The concept of decreasing uremic toxins and clinical signs of uremia through palliation of dietary protein load is the central tenant behind the historical recommendation to restrict protein in veterinary renal diets.¹³ However, data on the effects of differing protein contents on uremic toxins in cats are limited. In one study of normal cats, a higher protein diet was associated with transient increased concentrations of p-cresyl sulfate but not indoxyl sulfate.¹⁴ In another study in cats with early stage CKD, increased uremic toxins were associated with higher dietary protein.¹⁵ Currently, recommendations for modification of protein in cats center more around delicately balancing the treatment goal with maintaining lean body mass.¹⁶ Ensuring adequate caloric intake when feeding a modified protein diet is key to ensuring the pet receives adequate dietary protein.

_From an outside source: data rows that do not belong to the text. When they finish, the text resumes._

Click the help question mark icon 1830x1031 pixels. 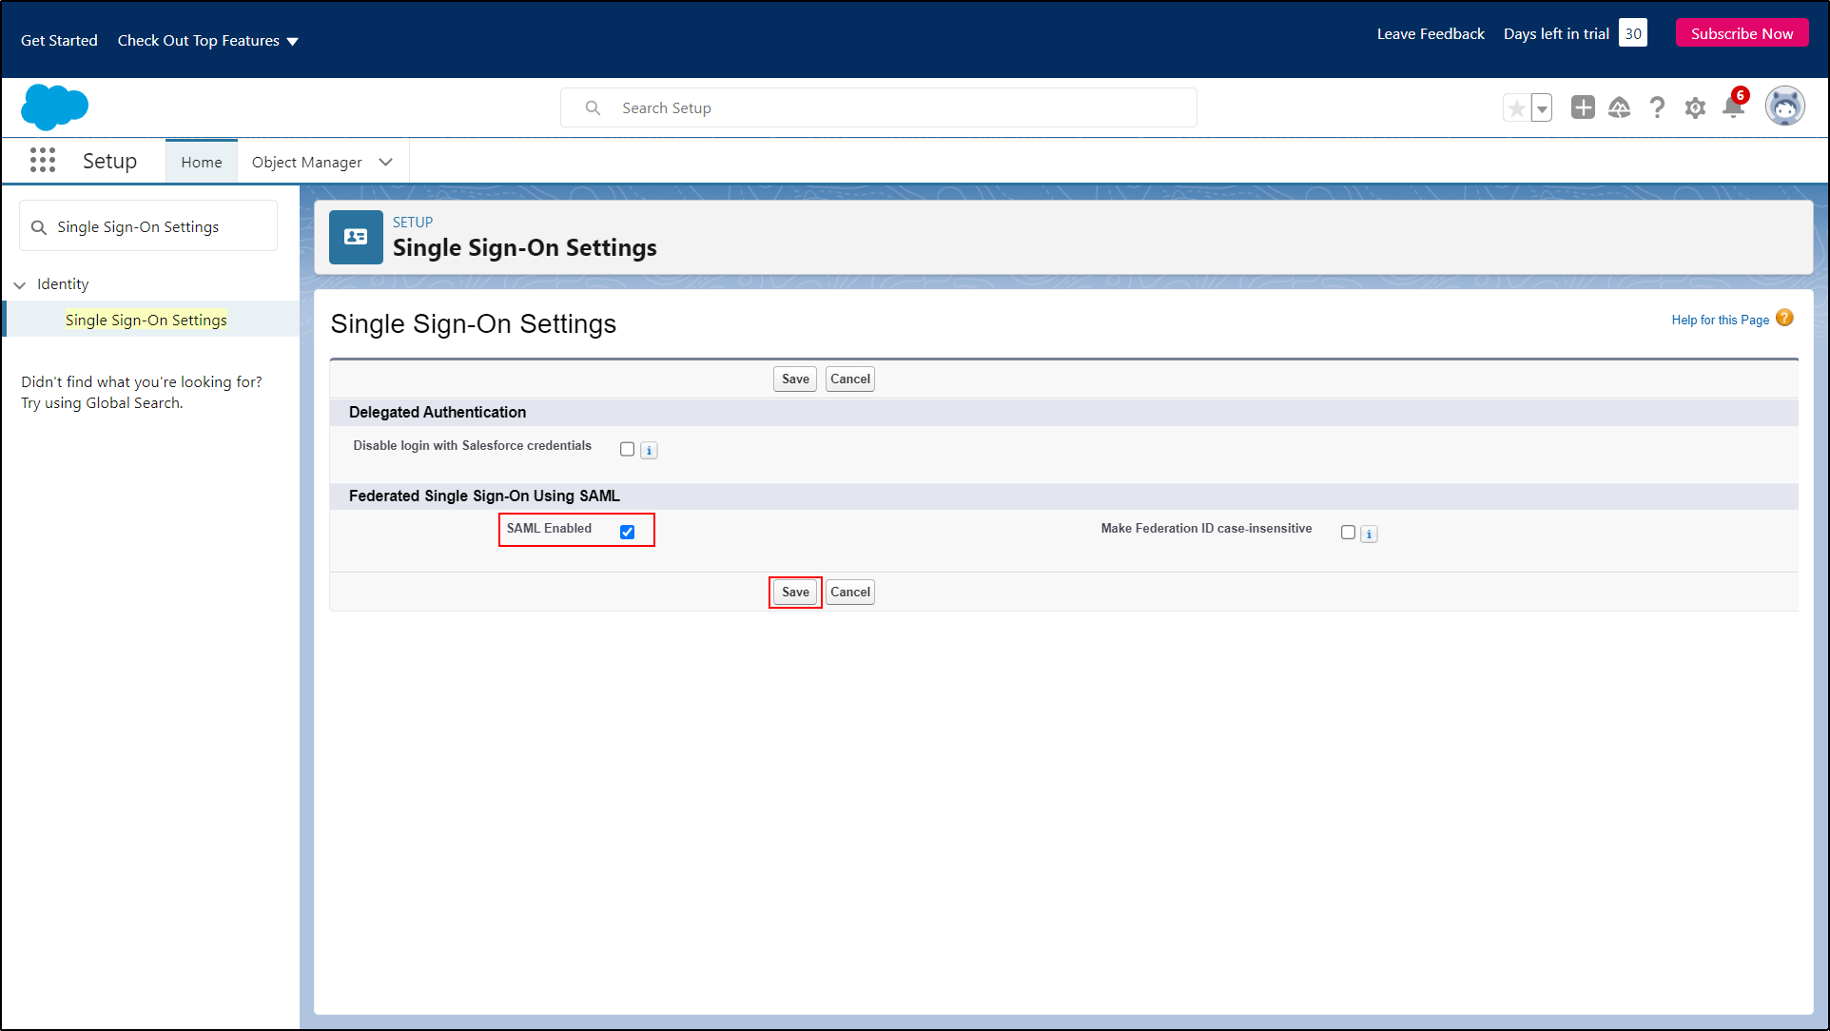1658,107
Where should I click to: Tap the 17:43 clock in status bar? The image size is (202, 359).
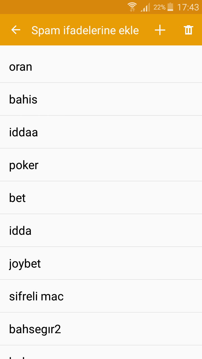point(188,7)
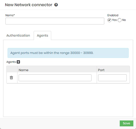The height and width of the screenshot is (129, 136).
Task: Delete the agent row using the trash icon
Action: click(11, 78)
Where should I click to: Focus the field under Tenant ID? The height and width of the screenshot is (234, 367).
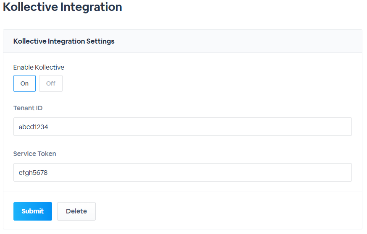(183, 127)
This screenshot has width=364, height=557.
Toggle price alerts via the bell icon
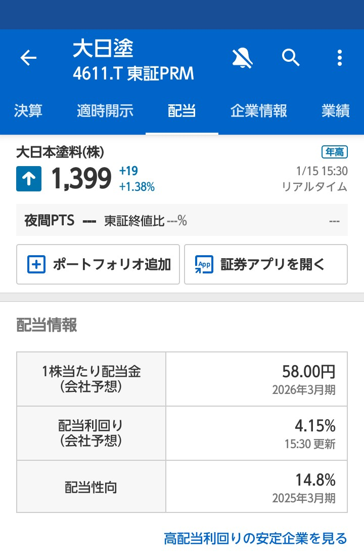(x=242, y=58)
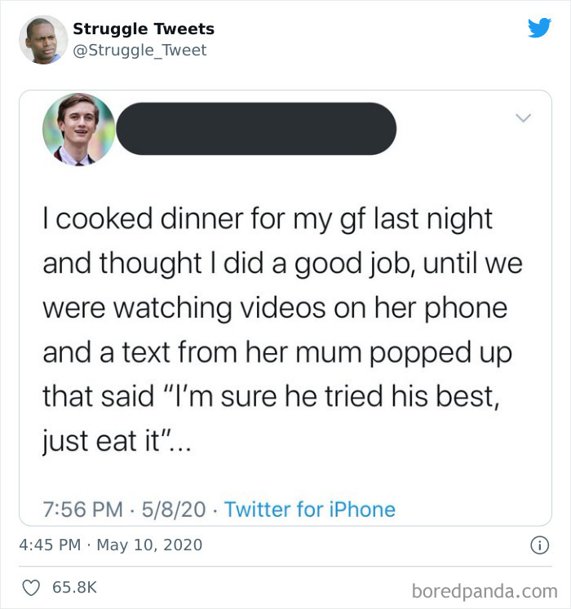571x609 pixels.
Task: Click the 5/8/20 date in quoted tweet
Action: [x=173, y=510]
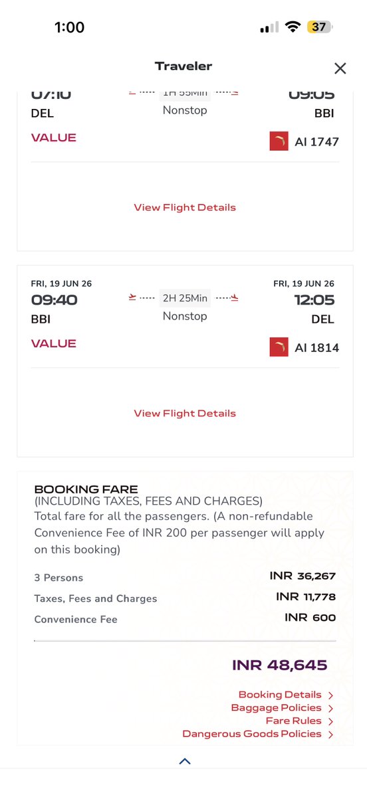Tap the cellular signal bars icon
Viewport: 367px width, 797px height.
pyautogui.click(x=269, y=28)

Reducing Absorption of Uremic Toxins

Reducing the absorption of uremic toxins is another management strategy that can be employed to decrease uremia. Porus One, a carbon-based adsorbent, is designed to bind precursors of indoxyl sulfate and p-cresyl sulfate in the digestive tract to help eliminate it from the body. Porus One is odorless and tasteless and can be added to a patient’s diet at mealtime.¹⁷ Additional products on the market include a specialized probiotic/prebiotic designed to beneficially target the microbiome, with the intent of creating an environment with less uremic toxin production. Data on the effectiveness of these products to decrease indoxyl sulfate concentrations in cats with CKD are forthcoming.

Increasing Gut Motility

Increasing gut motility may also help decrease uremic toxins that result from protein catabolism in the colon. Constipated human patients with CKD have higher levels of uremic toxins as compared with patients with normal fecal scores; in addition, uremic toxins may in turn have negative effects on gastrointestinal motility.¹⁸ Constipation is common in feline CKD and is likely due to associated dehydration and hypokalemia. Therapy for improving gut motility and decreasing constipation may include correction of dehydration and electrolyte imbalance, diet modification, fiber supplementation, the use of osmotic stool softeners, and/or consideration of promotility agents such as lactulose.

Conclusion

Uremia can have a significant clinical impact on cats with CKD. A growing body of research is illuminating steps that can be taken to reduce the development and absorption of uremic toxins in these patients. Consideration should be given to these strategies as part of a well-rounded approach to the clinical management of feline CKD.